This lab is the second lab in a four-part series in which you will implement several data access methods and a query cost estimator to choose the (estimated) best access method for simple data queries. This lab has two parts:
You will create and use large data files to measure the time needed to sequentially scan large relations. Do not create these large files in your home directory, or any sub-directory thereof. Files in your home directory (and its sub-directories) count against your file quota and are stored on a non-local network drive, which might corrupt your performance measurements.
Instead, choose a computer in the robot lab and create a directory /local/<username> (where <username> is your username) on its local disk drive. Because this directory is on that computer's local drive, you will only be able to access the directory when logged into that specific computer.
In a typical database management system the physical storage model is implemented separately from the buffer pool manager, which reads pages from disk to memory and synchronizes and releases pages from memory after they are no longer needed. A typical buffer pool manager manages the buffer pool for the entire database system, not just for a single relation or file.

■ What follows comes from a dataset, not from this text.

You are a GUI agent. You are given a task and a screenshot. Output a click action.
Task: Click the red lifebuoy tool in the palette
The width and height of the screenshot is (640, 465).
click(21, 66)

In this lab assignment you will implement a simplified BufferedRelation which defines the physical layout of a relational heap file and is responsible for the memory-mapping and synchronization of just that file (unlike with a typical buffer pool manager). The main data structure used by the BufferedRelation is the RelationalPage, a templated class that defines the memory layout and access methods for each single page stored in the heap file. In other words, the BufferedRelation is responsible for the bulk of the work in this assignment -- the layout, memory-mapping, synchronization, and unmapping for I/O of the overall relation -- while each RelationalPage is responsible just for the data stored on a single page within the heap file.
To simplify solutions for this lab and Lab 2, we will make several major assumptions:
To complete the first part of the assignment you should implement the classes defined in relationalpage.h and bufferedrelation.h, writing their implementations in relationalpage.inl and bufferedrelation.inl. You may add any private data members or functions you wish, but I recommend that you don't change the signature of functions I've already provided; you would also need to change some of the test code that I've provided (populate.cc and search.cc) for this lab and the next.
The BufferedRelation constructor takes two arguments:
The focus of this lab is on the disk performance of sequential scans -- not memory management techniques -- and you should not attempt to implement a complicated memory management algorithm. You should map and unmap pages in any way that results in reasonable performance for sequential scans given a realistic buffer size. (Note that the test programs allow 10000 pages, about 40 MB, to be open simultaneously.) For instance, my sample solution assumes that you are going to sequentially scan starting from a given page. If you try to access a file page that is not currently in memory, my BufferedRelation solution synchronizes and unmaps all mapped pages and then maps the next bufferSize pages starting from the page you requested.
In Lab 03 you will need to automate whether a sequential scan or index is used to answer simple range queries. To help prepare for that work, here you should measure the performance of sequential scans of your implementation as a function of the size of (i.e. number of pages in) the relational file.
To complete the second part of this lab, use the generate-data.py and populate.cc programs to create variously-sized employee databases, and then use search.cc to sequentially scan those databases to find all employees within a given salary range. Graphically plot the results of your experiment, showing the time needed to scan the database as a function of the database size.
$ python generate-data.py 1000 --skewed > data.txt $ ./populate < data.txt $ ./search 500000 20000000These programs use an Employee struct, which I've provided in employee.h and employee.cc. See generate.py for more information about its use.
char fill[<PAGESIZE> - sizeof(<THE_REST_OF_THE_DATA>)];
Use handin97 lab1 to hand in your completed work. If you code outside your cs97/labs/1 directory (such as in /local) be sure to hand in your most up-to-date solution. Please do not hand in any large data files. Also be sure to include an electronic version of the graphical plot of your system's performance in the handin directory.